Nachqualifizierung

„Wir können nur schützen, was wir kennen,“ so ein viel zitierter, gleichsam einfacher wie wahrer Ausspruch, welcher auch in der Denkmalpflege zum Tragen kommt. Erste inventarisatorische Maßnahmen können wir Karl Friedrich Schinkel zuweisen, der als oberster Leiter der preußischen Baubehörde ab 1830 durch das Königreich reiste, um sich einen Überblick über den Baubestand zu verschaffen und um anschließend Verzeichnisse über die Denkmäler des Landes erstellen zu können. Wenn auch die Ergebnisse lückenhaft waren, so wurde doch deutlich, wie wichtig die Erfassung des Bestands und die Erstellung von Denkmallisten für die Arbeit der Denkmalpflege ist.
Die vor dem Hintergrund der Zerstörungen des Zweiten Weltkriegs und dem anschließenden, zunehmenden „Raubbau“ der noch erhaltenden Bauwerke erlassenen Denkmalschutzgesetze – beispielsweise 1973 in Bayern – bilden seither den rechtlichen Rahmen zum Schutz unseres Kulturgutes.
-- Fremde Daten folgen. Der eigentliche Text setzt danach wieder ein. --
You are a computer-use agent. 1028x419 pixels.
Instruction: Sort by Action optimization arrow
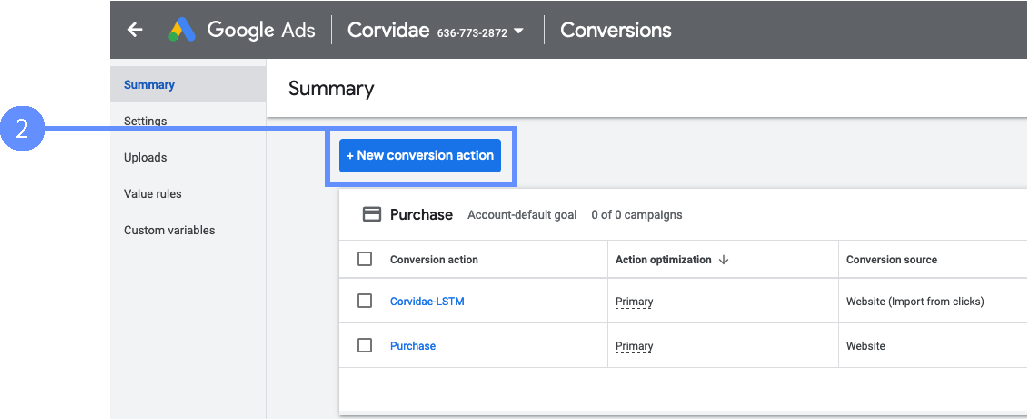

Für die Umsetzung verschaffte man sich, wie einst Schinkel, einen Überblick und erstellte Verzeichnisse aller bekannten Bau- und Bodendenkmäler sowie aller beweglichen Denkmäler.

Die Informationen jener in den 1970er Jahren allenthalben in Deutschland erstellten Denkmallisten sind im Lauf der Jahrzehnte veraltet. Aus diesem Grund wird derzeit in den meisten Bundesländern eine Revision und Nachqualifizierung dieser Listen durchgeführt. Im Zuge dieser Überprüfungen werden die Ergebnisse ferner digitalisiert und können so tagaktuell veröffentlicht werden. Zwei Jahre waren Eva Maier und Karin Vogt an dem Projekt der „Nachqualifizierung und Revision der Bayerischen Denkmalliste“ beteiligt, welches weitestgehend abgeschlossen werden konnte.